Read the diagonal. A 3x throughput gain survives a 50% price cut (1.50, highlighted) but a 75% cut takes it to 0.75. The whole thesis rides on the hardware cadence staying ahead of the price collapse. The KPI is not token volume. It’s paid useful work per watt.

Bull case

  • The datacenter is productive capital, not a cost center.
  • Hardware keeps lifting tokens per watt (3x+ per generation); software lifts utilization and cuts inference cost.
  • Smarter models unlock higher-value tasks, so willingness-to-pay per token rises even as headline price falls.
  • Agentic workflows turn compute into paid work across coding, research, support, ops, finance, legal, and sales.
  • Operators with power, chips, financing, and customers earn cloud-like or better returns. The ~$31B/GW bar is a floor, not a stretch.

Bear / invalidation case

  • Lots of GPUs, not enough paying customers. The $3.30 price was always temporary scarcity.
  • Supply floods in, utilization falls below 90%, and the 43% margin compresses toward 32% (or worse) under ARK’s cost.
  • Token prices collapse faster than useful demand grows, dragging the net revenue index under 1.0.
  • GPUs obsolete in 3 years, not 5 — IT depreciation jumps from $5.2B toward $8.6B.
  • Too much compute burns on training, free users, and R&D; the “100% monetized” inference math never holds.
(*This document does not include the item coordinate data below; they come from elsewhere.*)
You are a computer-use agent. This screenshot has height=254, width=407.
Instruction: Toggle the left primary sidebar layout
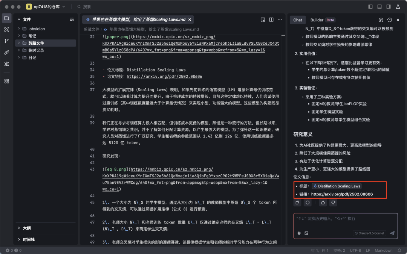pos(370,7)
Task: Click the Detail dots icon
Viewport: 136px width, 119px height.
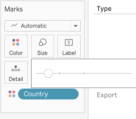Action: click(16, 68)
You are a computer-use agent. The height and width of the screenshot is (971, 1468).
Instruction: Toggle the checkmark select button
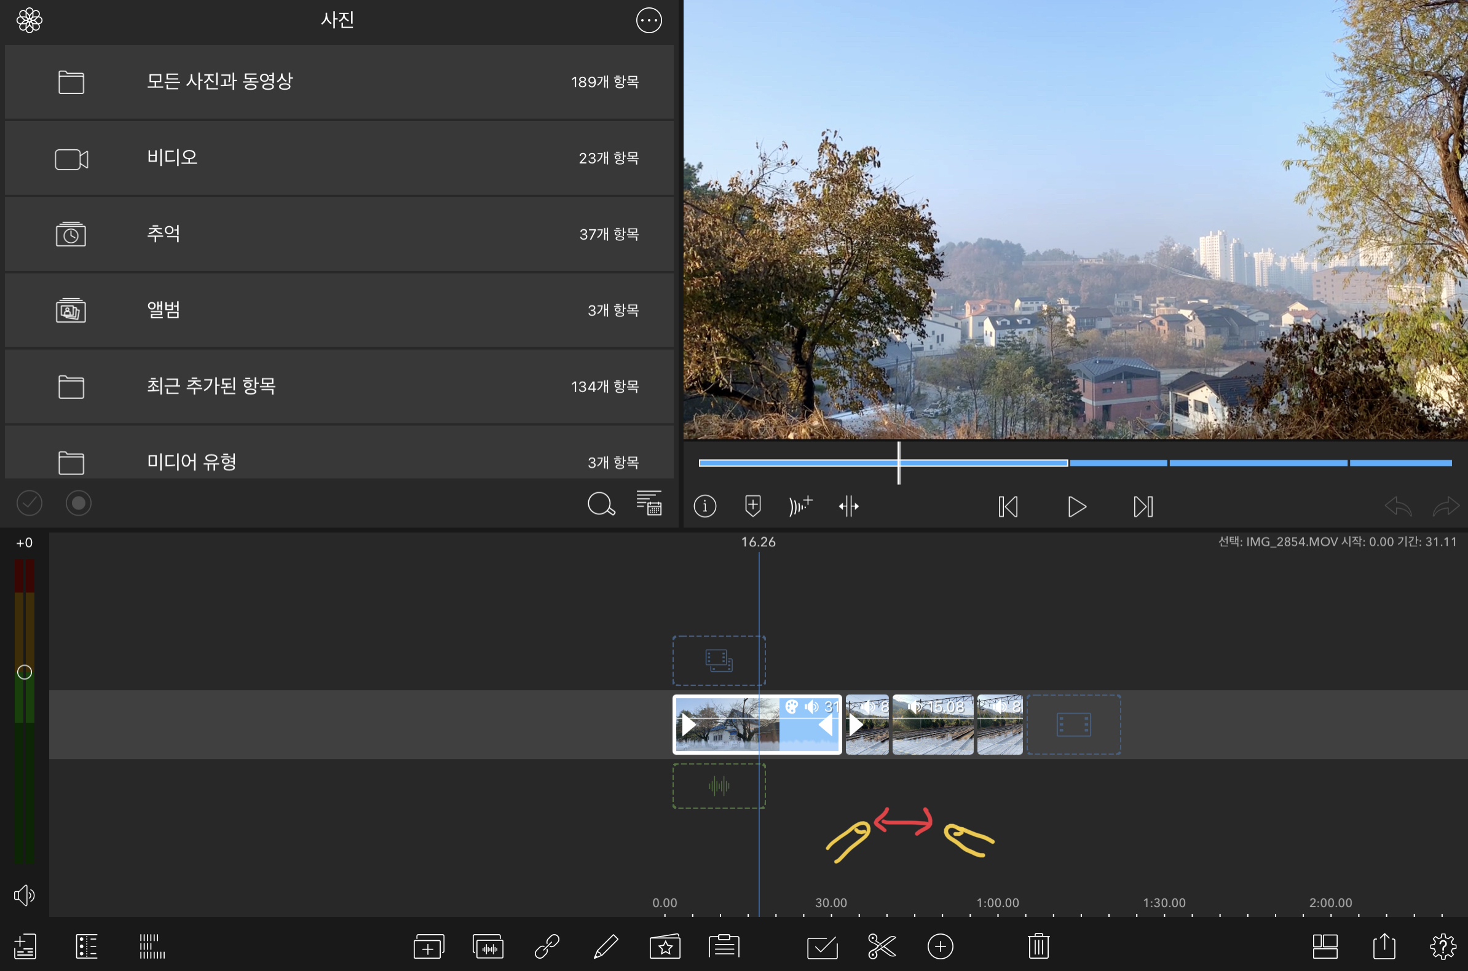(29, 503)
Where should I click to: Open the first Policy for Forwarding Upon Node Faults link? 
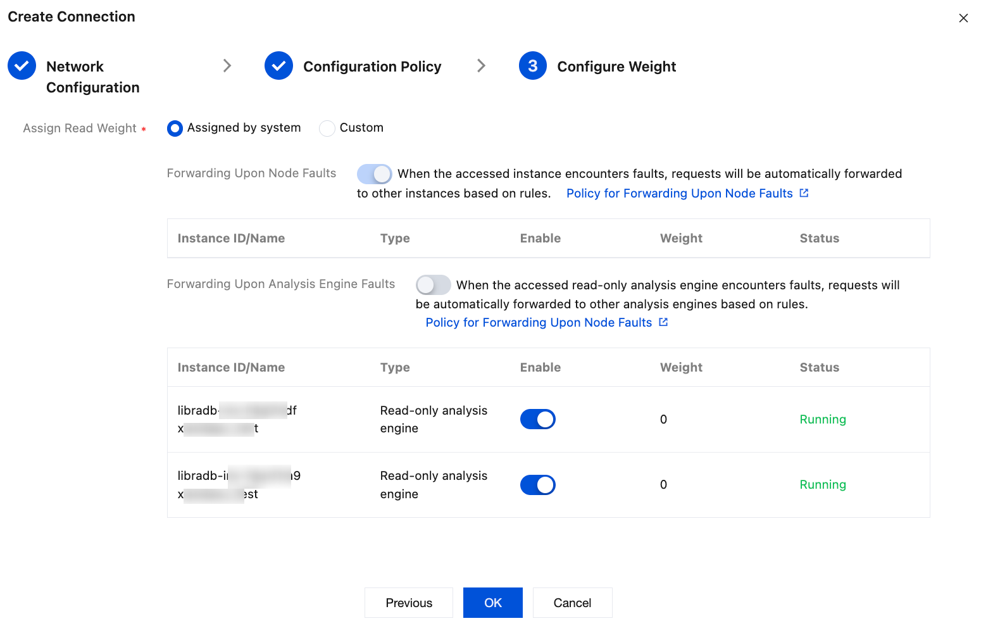tap(679, 193)
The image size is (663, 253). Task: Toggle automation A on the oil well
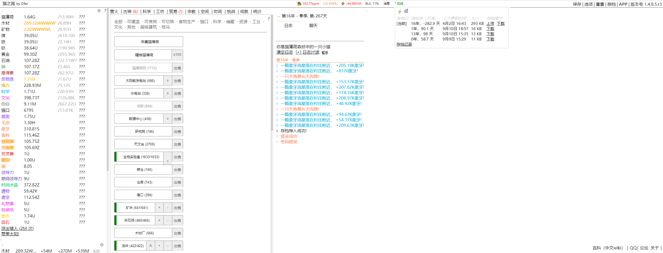tap(150, 246)

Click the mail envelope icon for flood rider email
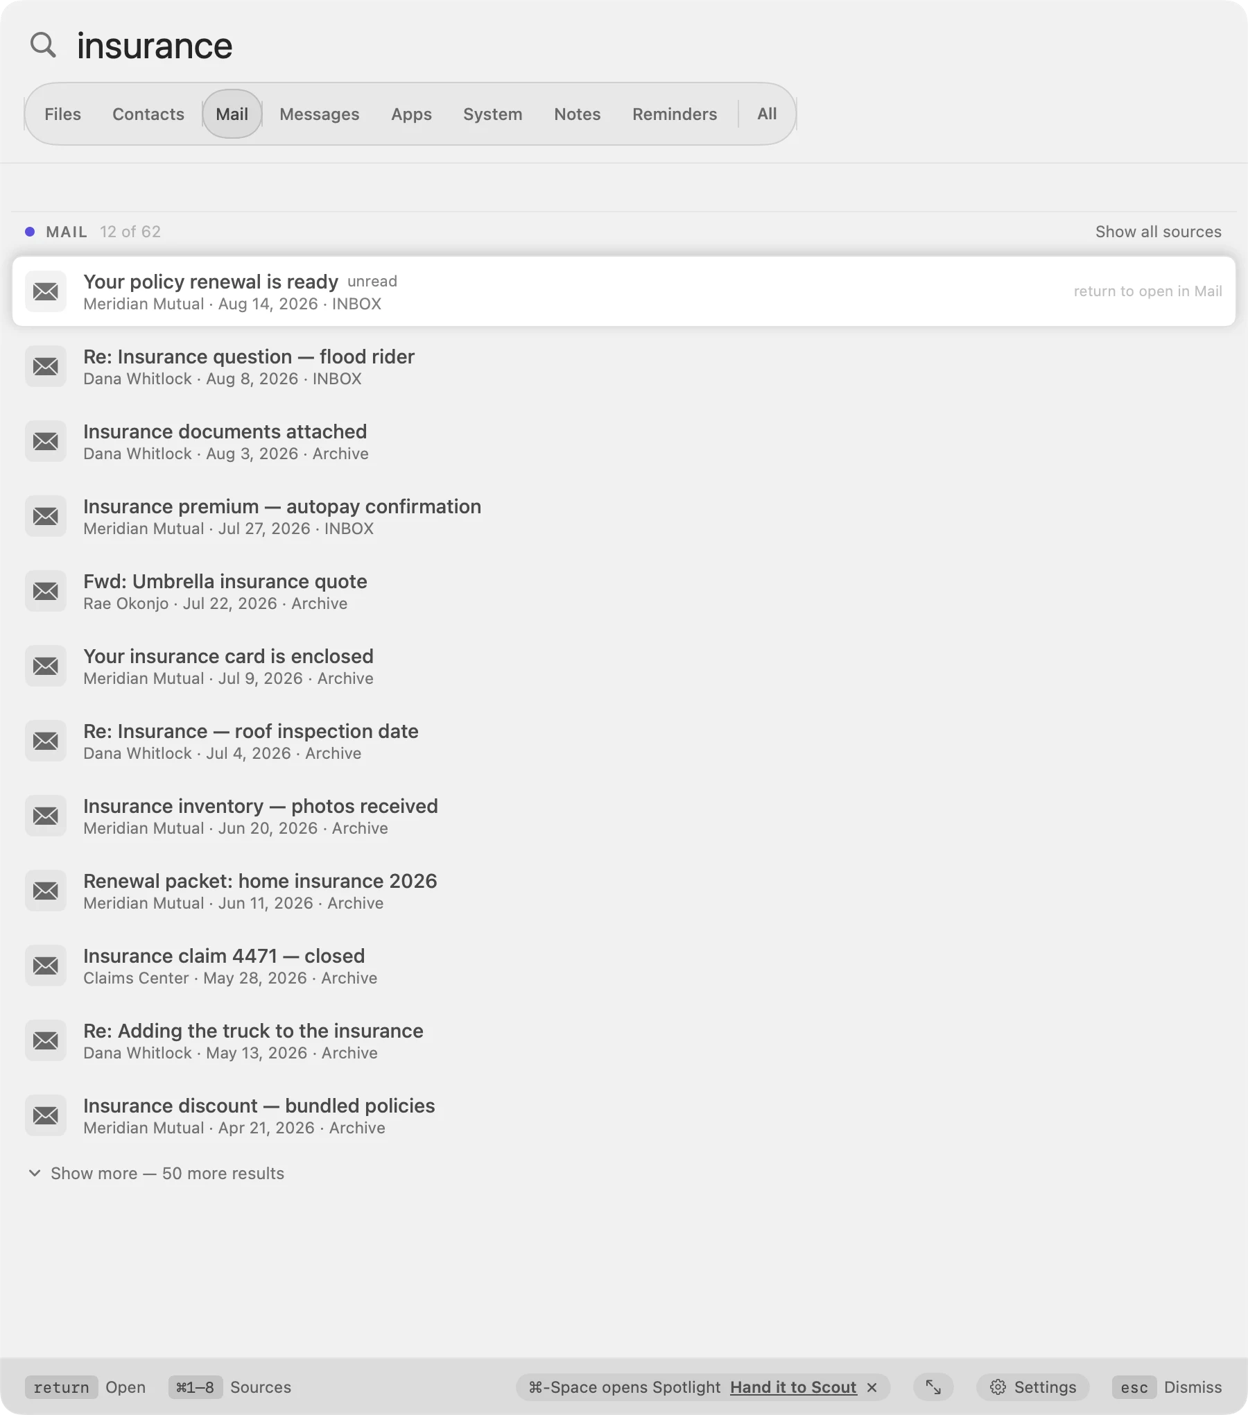[46, 366]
What would change my mind — the kill levels

TriggerSeverityProb.Impact on ThesisMitigant
GPU rental sustains below ~$2/GPU-hrHIGH30%Rental business toward breakeven on $7B annual costMulti-year contracts lock today's $3.30 price
Throughput/watt cadence slows below ~2x/gen while prices keep halvingHIGH25%Net revenue index drops under 1.0 — revenue/GW shrinksB200 already delivers 3.1x over H100
GPU useful life proves to be 3 years, not 5MEDIUM35%IT depreciation $5.2B → $8.6B; base margin ~43% → ~15%Older GPUs cascade to cheaper inference, not scrap
Monetized-inference share stuck near 50%MEDIUM40%Required gross compute roughly doubles per paid wattAgentic, paid-by-task workflows raise monetized share

Bullish if AI compute becomes scarce, productive capital. Bearish if it becomes overbuilt commodity capacity. Right now the base-case math says factory, not bubble — but it’s a factory whose entire edge is one race: throughput per watt rising faster than price per token falls. Watch that ratio. Everything else is noise.

Sources: Frank Downing / ARK, “The Economics of a Gigawatt.” Model and all figures: author’s “AI Gigawatt Economics Model” sheet. All numbers tie out to the sheet; the ARK $8.5B vs $7.14B annualized-cost divergence is flagged in the build-cost section. Not financial advice.